Gioia’s interest in non-traditional education began years ago. Originally from Brookline, Massachusetts, he studied Buddhism during his undergraduate years at Naropa University in Boulder, Colorado, and eventually made his way to St. John’s in Santa Fe. The experience at St. John’s helped him further explore his interest in Eastern culture, as well as hone his reading, writing, thinking and speaking skills.
After Gioia graduated, he stayed in Santa Fe for a year and substitute taught in the public school system. He then joined the Mississippi Teachers Corps and moved to the Deep South. The experience changed his view of traditional education.
“I began to figure out there were deeper problems and issues I had with school,” Gioia says. “It had to do with the paradigm the whole thing was based on: authority and instruction.”
Gioia began to look around for schools where that wasn’t the case. He soon discovered Hudson Valley Sudbury School, where students create their own curriculum and guide their own learning.

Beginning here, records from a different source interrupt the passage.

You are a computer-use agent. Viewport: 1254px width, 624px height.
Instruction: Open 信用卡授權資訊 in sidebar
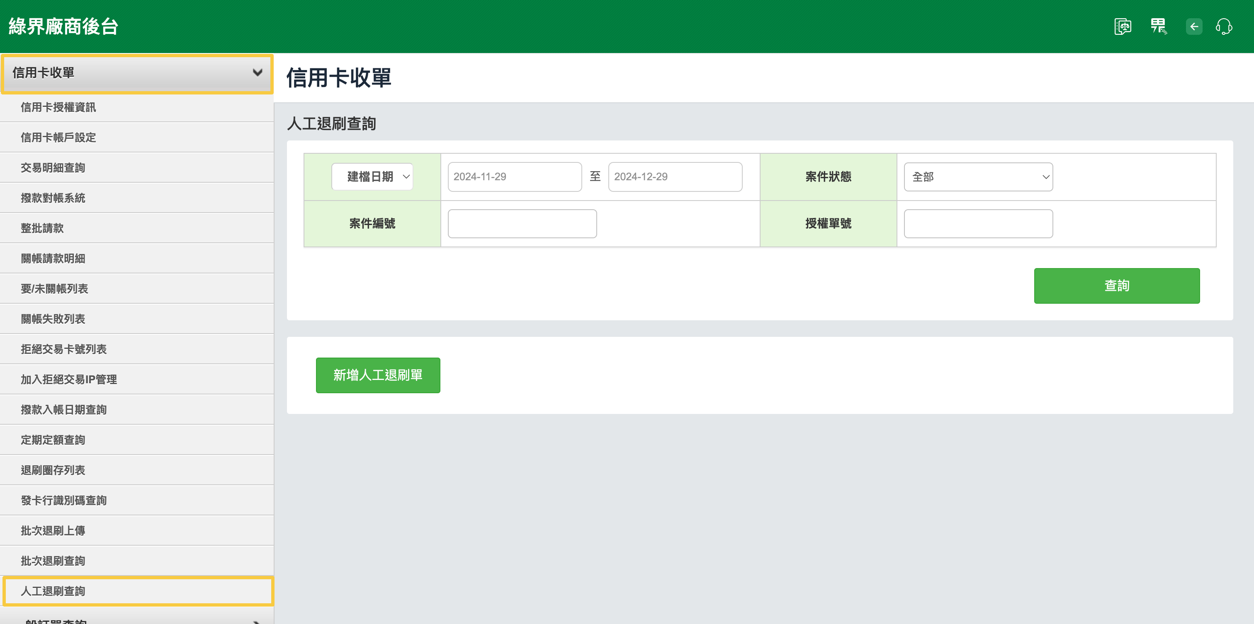pyautogui.click(x=58, y=107)
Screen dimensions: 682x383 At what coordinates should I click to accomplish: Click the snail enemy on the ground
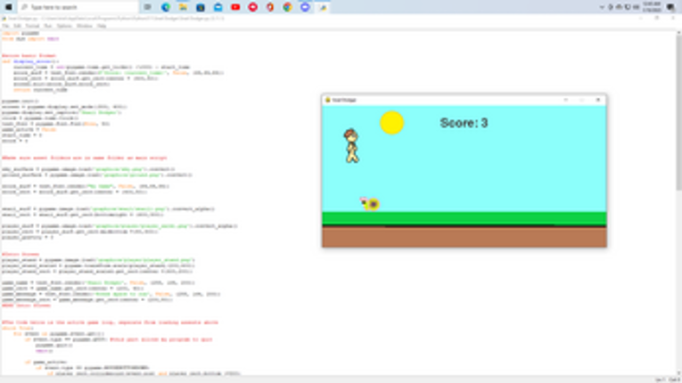[370, 204]
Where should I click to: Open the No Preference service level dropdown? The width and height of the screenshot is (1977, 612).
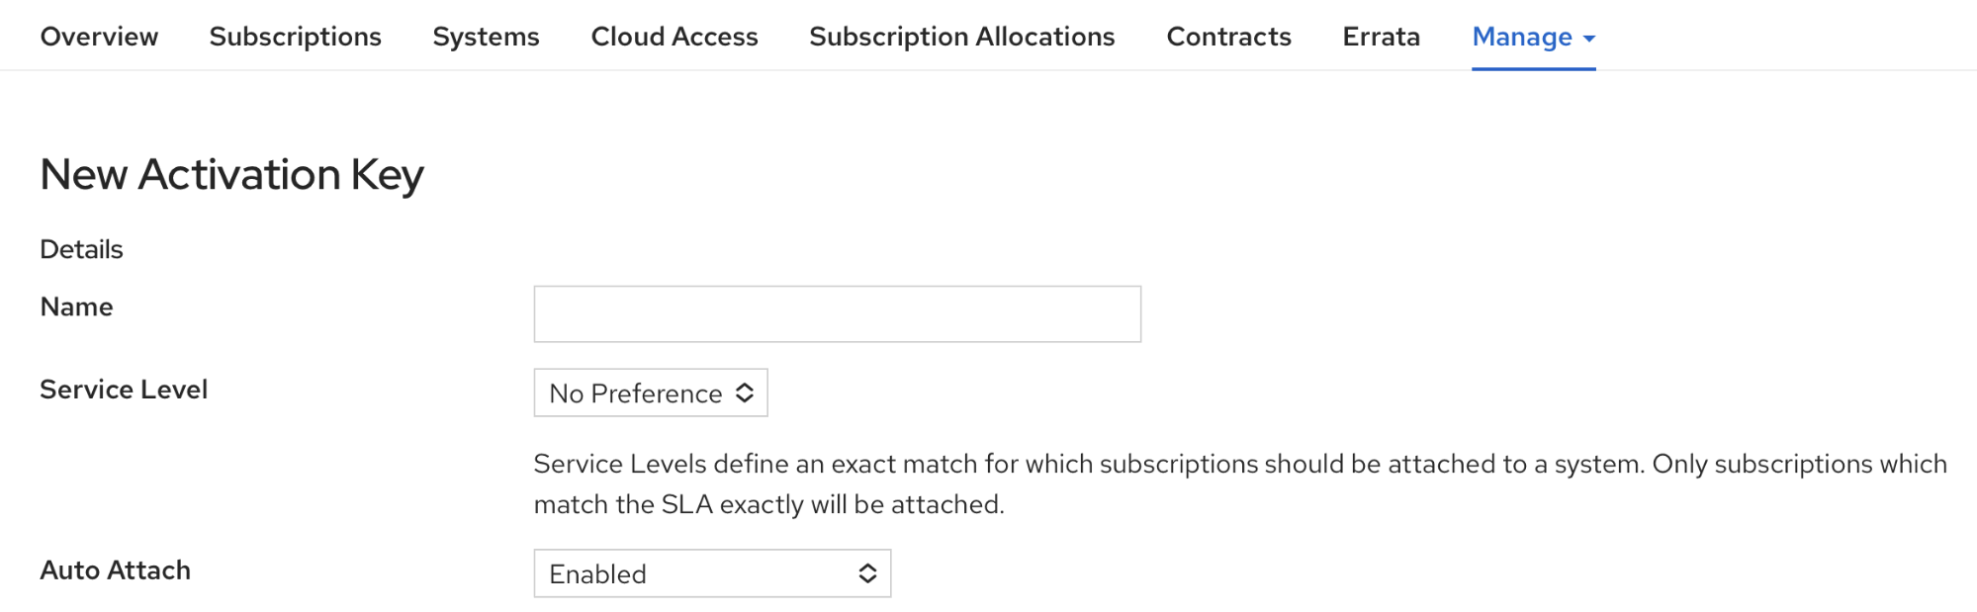click(636, 393)
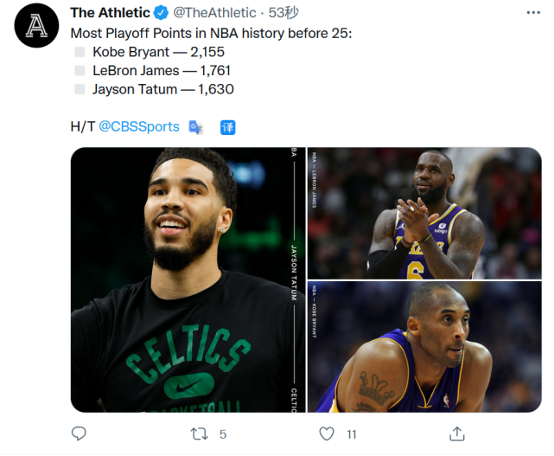Open the tweet timestamp
Image resolution: width=554 pixels, height=456 pixels.
coord(283,13)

“I decided I wanted to be in a place like this,” he says.
Established in 2002, Hudson Valley Sudbury School serves about 80 students. While art, music, theater, photography and other creative activities abound, students also study traditional subjects.
Staff members have no formal teaching duties in their job descriptions, Gioia says, but all do some sort of instructing. They also help students with activities and projects, and act as liaisons to find people to lead instruction on other subjects when necessary. In addition, they provide examples of how to be a model and effective adult, Gioia says.
The school is run democratically. In the legal framework of the school, Gioia and other staff members are on equal footing with any student. Students and staff vote together on everything from the school calendar and budget to the hiring and firing of personnel. The format is similar to a traditional New England town hall meeting.
“It serves the school and it also serves the students to be able to participate in those kinds of decisions, and to have their own rights safeguarded by themselves,” Gioia says.
A recent promotional video, written by and featuring students at the school, shows children of all ages talking about how they have no classrooms, tests, homework or principal; they mention the school’s democratic process; they play outside, make music, dance and cook; but there’s also plenty of reading, writing and discussion.
As admissions director, Gioia is helping spread the word about the school.
“We do not merely prepare our students to make a living,” he says. “We prepare them to make a life, and a rich one at that, in the emerging Creative Age.”